Figure 3 shows a generic coating process diagram for prefmished interior lauan paneling.
A sander smooths and cleans the substrate to ensure a suitable surface for coating adhesion. A
reverse roll coater applies filler to the paneling. Grooves are cut into the panels. Spray guns
apply a groove coat. The panels are sanded again before a direct roll coater applies a basecoat.

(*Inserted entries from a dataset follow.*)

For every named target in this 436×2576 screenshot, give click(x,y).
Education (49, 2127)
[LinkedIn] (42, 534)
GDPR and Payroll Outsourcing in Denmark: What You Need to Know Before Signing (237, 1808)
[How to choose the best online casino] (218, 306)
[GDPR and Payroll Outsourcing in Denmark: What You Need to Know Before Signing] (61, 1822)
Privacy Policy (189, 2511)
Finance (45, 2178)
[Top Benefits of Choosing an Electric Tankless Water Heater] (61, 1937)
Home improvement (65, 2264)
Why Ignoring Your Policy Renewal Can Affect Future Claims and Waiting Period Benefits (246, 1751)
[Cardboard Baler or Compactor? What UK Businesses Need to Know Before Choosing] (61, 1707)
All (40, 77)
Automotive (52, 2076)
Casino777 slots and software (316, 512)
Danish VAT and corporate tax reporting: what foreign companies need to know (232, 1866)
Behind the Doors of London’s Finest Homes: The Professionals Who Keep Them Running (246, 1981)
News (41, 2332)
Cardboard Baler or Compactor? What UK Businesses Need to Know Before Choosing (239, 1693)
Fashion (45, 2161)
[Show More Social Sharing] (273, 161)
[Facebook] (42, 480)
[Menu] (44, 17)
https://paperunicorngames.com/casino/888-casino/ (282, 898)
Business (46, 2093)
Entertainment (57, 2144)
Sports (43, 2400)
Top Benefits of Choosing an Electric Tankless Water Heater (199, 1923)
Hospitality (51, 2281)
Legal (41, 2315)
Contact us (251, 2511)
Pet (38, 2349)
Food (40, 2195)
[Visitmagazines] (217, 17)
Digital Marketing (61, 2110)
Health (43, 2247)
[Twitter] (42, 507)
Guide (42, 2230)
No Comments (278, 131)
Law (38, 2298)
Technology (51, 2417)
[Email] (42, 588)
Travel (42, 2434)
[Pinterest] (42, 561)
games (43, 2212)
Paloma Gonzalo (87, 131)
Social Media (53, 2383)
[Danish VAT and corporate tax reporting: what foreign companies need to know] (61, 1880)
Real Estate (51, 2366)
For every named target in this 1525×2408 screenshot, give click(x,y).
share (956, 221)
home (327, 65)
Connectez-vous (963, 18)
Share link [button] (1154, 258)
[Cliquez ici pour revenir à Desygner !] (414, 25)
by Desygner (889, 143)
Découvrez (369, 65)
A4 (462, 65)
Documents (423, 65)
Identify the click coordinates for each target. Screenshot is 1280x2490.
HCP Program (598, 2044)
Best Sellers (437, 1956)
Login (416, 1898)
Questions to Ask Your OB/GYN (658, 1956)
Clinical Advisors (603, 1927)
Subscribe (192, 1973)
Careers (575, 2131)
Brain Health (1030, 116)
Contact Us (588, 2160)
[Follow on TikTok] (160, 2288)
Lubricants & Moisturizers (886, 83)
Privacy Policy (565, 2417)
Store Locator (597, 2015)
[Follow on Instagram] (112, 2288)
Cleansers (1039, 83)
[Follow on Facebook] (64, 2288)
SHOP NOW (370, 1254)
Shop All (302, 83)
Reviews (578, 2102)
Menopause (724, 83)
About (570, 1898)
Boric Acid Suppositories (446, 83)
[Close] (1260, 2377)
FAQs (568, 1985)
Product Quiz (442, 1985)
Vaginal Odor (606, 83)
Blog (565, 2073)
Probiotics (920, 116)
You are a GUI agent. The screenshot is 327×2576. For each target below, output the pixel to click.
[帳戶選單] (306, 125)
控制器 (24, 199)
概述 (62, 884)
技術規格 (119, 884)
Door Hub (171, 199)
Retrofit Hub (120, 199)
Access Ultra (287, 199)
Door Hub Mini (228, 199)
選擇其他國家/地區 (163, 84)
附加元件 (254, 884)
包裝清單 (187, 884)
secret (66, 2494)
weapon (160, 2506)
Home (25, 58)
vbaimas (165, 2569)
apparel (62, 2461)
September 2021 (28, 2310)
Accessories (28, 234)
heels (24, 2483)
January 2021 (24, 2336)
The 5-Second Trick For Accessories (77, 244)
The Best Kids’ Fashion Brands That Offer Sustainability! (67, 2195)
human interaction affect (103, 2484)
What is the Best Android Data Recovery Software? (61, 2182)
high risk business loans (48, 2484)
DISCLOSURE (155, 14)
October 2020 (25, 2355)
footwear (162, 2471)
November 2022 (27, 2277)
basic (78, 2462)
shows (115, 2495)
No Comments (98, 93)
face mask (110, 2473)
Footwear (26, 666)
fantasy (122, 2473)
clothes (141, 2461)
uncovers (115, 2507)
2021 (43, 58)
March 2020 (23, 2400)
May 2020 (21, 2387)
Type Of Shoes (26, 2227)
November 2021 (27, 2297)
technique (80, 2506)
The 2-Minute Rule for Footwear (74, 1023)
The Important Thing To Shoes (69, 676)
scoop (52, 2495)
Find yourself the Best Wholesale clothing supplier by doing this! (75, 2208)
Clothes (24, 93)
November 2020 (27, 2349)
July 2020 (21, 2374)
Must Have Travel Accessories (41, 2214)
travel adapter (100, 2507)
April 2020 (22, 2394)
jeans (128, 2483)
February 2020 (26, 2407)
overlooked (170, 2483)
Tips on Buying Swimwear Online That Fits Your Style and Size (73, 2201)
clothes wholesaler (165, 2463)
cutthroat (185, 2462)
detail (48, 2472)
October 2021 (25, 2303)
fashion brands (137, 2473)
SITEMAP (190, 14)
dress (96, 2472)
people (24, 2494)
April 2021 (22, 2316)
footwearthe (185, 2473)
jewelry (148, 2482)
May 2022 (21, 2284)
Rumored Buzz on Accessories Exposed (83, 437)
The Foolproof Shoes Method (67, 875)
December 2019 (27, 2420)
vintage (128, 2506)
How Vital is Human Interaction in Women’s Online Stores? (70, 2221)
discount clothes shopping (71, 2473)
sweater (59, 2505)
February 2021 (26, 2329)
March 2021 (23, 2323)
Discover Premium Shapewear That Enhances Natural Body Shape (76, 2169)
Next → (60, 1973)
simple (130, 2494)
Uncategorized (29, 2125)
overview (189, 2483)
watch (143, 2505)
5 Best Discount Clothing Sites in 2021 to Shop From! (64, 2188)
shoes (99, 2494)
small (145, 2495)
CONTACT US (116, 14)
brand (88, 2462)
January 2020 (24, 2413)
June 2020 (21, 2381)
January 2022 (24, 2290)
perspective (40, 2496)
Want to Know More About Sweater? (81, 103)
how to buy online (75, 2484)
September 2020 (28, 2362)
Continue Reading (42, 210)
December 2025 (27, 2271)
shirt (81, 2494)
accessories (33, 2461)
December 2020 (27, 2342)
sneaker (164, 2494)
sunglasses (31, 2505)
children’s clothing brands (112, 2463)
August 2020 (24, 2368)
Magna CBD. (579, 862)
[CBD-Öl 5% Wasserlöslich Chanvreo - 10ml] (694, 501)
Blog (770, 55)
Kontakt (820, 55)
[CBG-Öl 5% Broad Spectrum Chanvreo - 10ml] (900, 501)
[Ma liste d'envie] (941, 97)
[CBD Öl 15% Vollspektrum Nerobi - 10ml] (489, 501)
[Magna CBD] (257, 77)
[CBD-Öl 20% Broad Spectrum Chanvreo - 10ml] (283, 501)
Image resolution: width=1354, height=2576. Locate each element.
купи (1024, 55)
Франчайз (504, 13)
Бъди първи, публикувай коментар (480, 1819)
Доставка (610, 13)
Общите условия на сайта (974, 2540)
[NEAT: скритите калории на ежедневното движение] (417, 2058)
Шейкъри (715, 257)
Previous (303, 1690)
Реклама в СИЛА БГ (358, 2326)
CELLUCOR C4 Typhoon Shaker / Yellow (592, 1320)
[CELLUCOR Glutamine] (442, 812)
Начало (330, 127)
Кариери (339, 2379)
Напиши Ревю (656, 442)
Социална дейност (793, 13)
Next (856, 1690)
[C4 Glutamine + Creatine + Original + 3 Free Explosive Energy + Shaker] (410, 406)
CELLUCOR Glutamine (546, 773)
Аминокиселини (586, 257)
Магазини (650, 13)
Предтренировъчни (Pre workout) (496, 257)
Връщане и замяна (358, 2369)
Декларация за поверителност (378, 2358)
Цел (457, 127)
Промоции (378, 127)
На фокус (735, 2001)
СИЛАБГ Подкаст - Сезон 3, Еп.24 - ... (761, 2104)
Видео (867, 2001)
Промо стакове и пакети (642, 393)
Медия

If needed, a second basecoat is applied. Ovens then cure the basecoat. An artificial wood grain
is printed onto the panel by a rotogravure cylinder. The panels then receive a topcoat from a
direct roll coater. Finally, the panels are oven dried, cooled, and packaged for storage and
shipment.
3.4.2 Exterior Siding
Exterior siding was not covered under the 1978 CTG. Exterior siding may be made of a
solid wood such as cedar, of hardboard or waferboard, or of a relatively new product known as
cementitious board. Siding made of solid wood is typically finished in the field, although some
finishing is done in the factory on a limited basis. Hardboard siding is typically primed in the
factory, usually with waterborne coatings; a final coating is applied in the field using consumer
architectural paint. Waferboard siding utilizes a coated paper overlay with a waterborne primer.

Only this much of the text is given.